Where do we begin to improve human thinking? Among diverse learning theories, Bloom’s Taxonomy[1] is a well-cited approach, categorizing learning processes into six hierarchical stages, ranging from simple to complex and concrete to abstract: Remembering, Understanding, Applying, Analyzing, Evaluating, and Creating. As such, Bloom's Taxonomy likely facilitates the in-depth learning of a concept, which we define as some abstract modular form of broader knowledge.

Now, if we want our LLMs to fully grasp some concept about this real world (i.e., we want generalization over memorization), perhaps we could borrow a framework like Bloom's Taxonomy to teach these concepts. Perhaps, now that we are dealing with some hierarchy in knowledge, we might also need some sort of a curriculum of teaching (i.e., curriculum learning). This post is intended to be a more talkative and conceptual walkthrough of our recent preprint, "Instruction Tuning with Human Curriculum."


Big Point 1. Unleashing the Base LLM Knowledge Through Human-Like Learning

Small Point 1.1. The Power of Progressive Learning

LLMs have come a long way, particularly in understanding and responding to human instructions. Yet, the way we train these models to follow instructions remains a bit like throwing them into a sea of information and hoping they learn how to swim. While this method has produced some incredible LLM systems, it’s not the most efficient approach. 

Humans have a structured educational journey. We start with fundamental subjects like basic arithmetic, slowly working our way up to calculus and quantum physics. Our learning is organized, gradual, and based on previously acquired knowledge. This is what education scientists (and Dr Bengio) refer to as "curriculum learning." So, what if we trained LLMs with a literal school curriculum?

Imagine a scenario where our model, which we'll fondly call 'Corgi,' enrolls in a digital high school, college, and graduate school. Corgi starts with basic math, literature, and sciences. As it progresses through its high school years, the complexity of the subjects it studies increases, along with its reasoning abilities.
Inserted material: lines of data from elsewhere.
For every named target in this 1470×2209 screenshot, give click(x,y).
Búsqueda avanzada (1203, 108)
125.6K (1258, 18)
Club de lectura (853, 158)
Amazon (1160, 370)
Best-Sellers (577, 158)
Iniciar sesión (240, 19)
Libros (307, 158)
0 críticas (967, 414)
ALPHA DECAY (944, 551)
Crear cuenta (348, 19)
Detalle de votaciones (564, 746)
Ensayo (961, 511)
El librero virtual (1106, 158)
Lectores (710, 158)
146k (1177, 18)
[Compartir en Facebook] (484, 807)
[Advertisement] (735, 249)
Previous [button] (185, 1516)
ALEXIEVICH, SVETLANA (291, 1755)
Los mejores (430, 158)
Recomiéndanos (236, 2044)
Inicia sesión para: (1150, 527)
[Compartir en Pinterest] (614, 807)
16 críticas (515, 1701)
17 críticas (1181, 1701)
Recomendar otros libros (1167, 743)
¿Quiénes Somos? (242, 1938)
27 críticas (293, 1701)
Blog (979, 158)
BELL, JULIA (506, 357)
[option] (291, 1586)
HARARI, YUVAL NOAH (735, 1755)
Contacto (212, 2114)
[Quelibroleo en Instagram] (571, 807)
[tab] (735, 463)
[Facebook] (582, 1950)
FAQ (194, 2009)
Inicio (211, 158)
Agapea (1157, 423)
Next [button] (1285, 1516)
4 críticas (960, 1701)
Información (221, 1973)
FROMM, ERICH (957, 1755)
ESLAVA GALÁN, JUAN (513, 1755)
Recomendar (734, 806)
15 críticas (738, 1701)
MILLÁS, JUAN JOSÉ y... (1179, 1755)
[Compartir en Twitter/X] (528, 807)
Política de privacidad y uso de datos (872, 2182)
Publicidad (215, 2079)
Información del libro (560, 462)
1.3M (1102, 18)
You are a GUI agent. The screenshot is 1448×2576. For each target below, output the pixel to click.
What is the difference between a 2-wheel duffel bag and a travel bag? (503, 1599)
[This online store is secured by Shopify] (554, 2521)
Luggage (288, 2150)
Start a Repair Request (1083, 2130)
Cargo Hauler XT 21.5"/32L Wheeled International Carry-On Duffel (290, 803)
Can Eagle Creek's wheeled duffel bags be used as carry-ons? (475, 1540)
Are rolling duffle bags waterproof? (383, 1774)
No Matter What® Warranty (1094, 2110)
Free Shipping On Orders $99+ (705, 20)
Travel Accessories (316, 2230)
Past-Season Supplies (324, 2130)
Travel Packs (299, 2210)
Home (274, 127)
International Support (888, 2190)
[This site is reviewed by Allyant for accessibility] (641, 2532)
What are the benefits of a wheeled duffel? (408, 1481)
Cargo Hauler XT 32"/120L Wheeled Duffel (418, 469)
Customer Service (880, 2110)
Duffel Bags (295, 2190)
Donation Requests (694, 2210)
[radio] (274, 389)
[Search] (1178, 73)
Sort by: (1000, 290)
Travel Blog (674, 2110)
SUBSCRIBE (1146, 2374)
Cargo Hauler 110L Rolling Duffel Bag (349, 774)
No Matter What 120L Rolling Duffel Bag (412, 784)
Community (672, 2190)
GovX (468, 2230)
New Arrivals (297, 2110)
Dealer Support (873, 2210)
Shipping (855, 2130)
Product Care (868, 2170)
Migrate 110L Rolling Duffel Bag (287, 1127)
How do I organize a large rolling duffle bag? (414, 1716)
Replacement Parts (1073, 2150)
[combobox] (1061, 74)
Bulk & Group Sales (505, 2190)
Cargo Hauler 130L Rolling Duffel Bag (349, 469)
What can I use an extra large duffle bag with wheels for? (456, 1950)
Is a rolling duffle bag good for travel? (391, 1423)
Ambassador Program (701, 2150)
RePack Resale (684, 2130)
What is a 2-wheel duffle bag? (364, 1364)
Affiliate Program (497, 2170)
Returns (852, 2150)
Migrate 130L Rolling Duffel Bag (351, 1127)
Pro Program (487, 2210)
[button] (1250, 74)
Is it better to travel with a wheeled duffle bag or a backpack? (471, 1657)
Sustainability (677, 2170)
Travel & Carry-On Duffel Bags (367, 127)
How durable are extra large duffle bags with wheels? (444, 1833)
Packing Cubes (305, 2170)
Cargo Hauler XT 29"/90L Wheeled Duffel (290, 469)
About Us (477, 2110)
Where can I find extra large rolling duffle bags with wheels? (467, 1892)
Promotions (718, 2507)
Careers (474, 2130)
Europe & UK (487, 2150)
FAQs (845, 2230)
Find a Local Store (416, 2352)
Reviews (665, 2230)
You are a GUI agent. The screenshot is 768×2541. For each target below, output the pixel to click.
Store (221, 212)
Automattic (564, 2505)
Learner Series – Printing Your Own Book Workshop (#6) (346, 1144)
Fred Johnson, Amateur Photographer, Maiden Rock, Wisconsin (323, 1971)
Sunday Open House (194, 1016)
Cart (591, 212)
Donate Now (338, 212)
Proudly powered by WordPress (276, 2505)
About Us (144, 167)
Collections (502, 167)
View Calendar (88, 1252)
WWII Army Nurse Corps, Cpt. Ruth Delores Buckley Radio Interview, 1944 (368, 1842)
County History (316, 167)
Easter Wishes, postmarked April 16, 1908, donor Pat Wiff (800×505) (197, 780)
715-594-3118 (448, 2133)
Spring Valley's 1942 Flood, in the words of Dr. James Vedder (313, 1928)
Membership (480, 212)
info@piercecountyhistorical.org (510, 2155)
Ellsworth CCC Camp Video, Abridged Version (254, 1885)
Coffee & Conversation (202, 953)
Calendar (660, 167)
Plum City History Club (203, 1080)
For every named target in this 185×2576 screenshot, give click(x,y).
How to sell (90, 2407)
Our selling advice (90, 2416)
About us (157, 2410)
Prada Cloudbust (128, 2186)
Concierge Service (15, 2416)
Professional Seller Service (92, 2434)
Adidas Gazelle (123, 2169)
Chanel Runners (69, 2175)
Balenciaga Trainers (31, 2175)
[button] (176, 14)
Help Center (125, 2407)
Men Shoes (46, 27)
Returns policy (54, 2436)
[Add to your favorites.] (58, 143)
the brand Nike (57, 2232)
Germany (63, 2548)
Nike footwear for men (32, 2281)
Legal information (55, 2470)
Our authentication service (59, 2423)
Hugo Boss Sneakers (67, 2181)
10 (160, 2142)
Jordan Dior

By the time Corgi 'graduates,' it is a robust, versatile LLM model capable of solving a wide range of problems with deep understanding.

Small Point 1.2. Learning the ABCs First

The core principle behind this idea is simple yet powerful: learning from simple to complex. In our experiments, we compared Corgi's performance when subjected to random learning versus structured, human-like learning. The results were more promising than what we thought. When Corgi learned using a curriculum inspired by human education, it significantly outperformed other methods, especially in tasks requiring world knowledge and commonsense reasoning.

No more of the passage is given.